Start of ENTRIES PROVIDED
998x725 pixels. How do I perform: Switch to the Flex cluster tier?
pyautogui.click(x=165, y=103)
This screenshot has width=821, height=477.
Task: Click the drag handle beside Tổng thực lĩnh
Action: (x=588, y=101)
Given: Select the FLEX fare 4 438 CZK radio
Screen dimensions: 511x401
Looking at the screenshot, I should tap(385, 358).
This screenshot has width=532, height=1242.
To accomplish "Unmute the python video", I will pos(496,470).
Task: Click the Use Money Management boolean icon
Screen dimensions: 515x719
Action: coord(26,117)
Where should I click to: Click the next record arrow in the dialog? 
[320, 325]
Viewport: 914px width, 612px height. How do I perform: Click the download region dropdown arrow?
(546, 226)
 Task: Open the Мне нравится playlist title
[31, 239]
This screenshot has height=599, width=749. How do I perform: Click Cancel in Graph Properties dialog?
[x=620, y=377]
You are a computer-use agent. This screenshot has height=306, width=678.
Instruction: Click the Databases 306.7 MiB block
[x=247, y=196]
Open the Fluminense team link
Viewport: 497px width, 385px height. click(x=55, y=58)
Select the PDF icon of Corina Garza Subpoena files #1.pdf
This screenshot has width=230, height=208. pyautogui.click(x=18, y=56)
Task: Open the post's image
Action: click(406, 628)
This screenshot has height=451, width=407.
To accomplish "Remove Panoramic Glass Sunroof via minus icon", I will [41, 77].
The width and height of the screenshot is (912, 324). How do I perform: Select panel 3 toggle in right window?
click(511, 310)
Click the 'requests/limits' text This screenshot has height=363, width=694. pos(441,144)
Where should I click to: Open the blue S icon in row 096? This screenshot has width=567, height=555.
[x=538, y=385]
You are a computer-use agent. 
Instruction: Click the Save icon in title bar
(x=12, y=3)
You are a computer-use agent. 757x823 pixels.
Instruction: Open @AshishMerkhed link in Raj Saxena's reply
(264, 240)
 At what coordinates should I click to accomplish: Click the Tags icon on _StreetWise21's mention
End of ENTRIES PROVIDED
◆ **TASK DESCRIPTION**: When a line contains the string "computer", count that line; once every line of the records has been checked, state the count alone.

◆ **WRITTEN SOLUTION**: 3